Law of reflection of a moving mirror in special relativity (velocity perpendicular to the normal)

I have seen this question about the law of reflection in special relativity, and it is shown that, if you have a mirror moving in the opposite direction to the mirror's surface normal, the law of reflection doesn't apply anymore. For example, consider the mirror in the $$yz$$ plane, so that velocity and normal are both on the $$x$$-axis. But what about the situation where the mirror is moving perpendicularly to the mirror's surface normal? Consider for example the mirror in the $$xz$$ plane, with the normal on the $$y$$-axis and the velocity on the $$x$$-axis. I have done some calculations, and in my solution, the law of reflection does apply in this case. Am I right?

PS: I hope that this is the correct format to ask this question.

EDIT: This is the procedure I have used:

1. I looked at the first answer to the question that I have linked before.
2. I applied the same method that is explained there, but with the new projections of velocities.

My results are (using $$c = 1$$):

$$\cos(\theta_i) = \frac{\cos(\theta_i')\sqrt{1-v^2}}{1 + v\sin(\theta_i')} \\ \sin(\theta_i) = \frac{\sin(\theta_i') + v}{1 + v\sin(\theta_i')}$$

$$cos(\theta_r)$$ and $$\sin(\theta_r)$$ could be derived from the above equations by replacing $$\theta_i \to \theta_r$$ and $$\theta_i' \to \theta_r'$$.

In the primed system of reference, $$\theta_i' = \theta_r'$$, so $$\theta_i = \theta_r$$. Is this correct? If it isn't, where am I wrong?

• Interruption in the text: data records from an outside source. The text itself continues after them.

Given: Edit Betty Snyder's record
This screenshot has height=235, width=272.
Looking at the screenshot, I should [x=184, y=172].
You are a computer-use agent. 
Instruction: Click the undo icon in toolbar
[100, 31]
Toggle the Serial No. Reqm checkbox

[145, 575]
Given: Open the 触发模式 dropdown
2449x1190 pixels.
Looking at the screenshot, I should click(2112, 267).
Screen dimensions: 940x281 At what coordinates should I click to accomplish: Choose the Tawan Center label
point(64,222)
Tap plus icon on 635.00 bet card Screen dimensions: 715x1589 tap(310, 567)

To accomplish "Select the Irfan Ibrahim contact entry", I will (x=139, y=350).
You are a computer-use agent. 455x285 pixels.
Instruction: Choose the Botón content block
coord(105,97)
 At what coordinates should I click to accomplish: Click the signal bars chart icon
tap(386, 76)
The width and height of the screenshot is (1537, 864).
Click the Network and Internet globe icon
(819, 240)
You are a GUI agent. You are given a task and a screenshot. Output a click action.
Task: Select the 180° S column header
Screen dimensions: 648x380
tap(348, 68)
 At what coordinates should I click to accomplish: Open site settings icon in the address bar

• I see with pleasure that someone appreciates my questions :o) and is also Italian like me. – Sebastiano Sep 7 at 21:00

Yes, you're right. However, I offer you to use the following equation that relates the reflected angle to the incident one as measured in $$S$$ moving at an arbitrary velocity $$v$$ with respect to the mirror's rest frame ($$S^\prime$$): (See this article.)
$$\cos \theta_r=\frac{-2\frac{\boldsymbol{\vec{v}_n}}{c}+(1+\frac{\boldsymbol{\vec{v}_n}^2}{c^2})\cos \theta_i}{1-2\frac{\boldsymbol{\vec{v}_n}}{c}\cos \theta_i+\frac{\boldsymbol{\vec{v}_n}^2}{c^2}},$$
where $$\boldsymbol{\vec{v}_n}$$ is always the velocity vector projection onto the mirror's normal. In your example, when the mirror is set in motion perpendicular to its normal, we have $$\boldsymbol{\vec{v}_n}=0$$, and thus:
$$\cos \theta_r=\cos \theta_i \rightarrow \theta_r=\theta_i$$
Remember that the light-clock (known as Einstein's light-clock), which is used for deriving the familiar time dilation equation ($$t=\gamma t^\prime$$), is a good example for your special case: The incident and reflected angles are measured equally by the lab observer as long as the mirror (light-clock) moves perpendicular to its normal.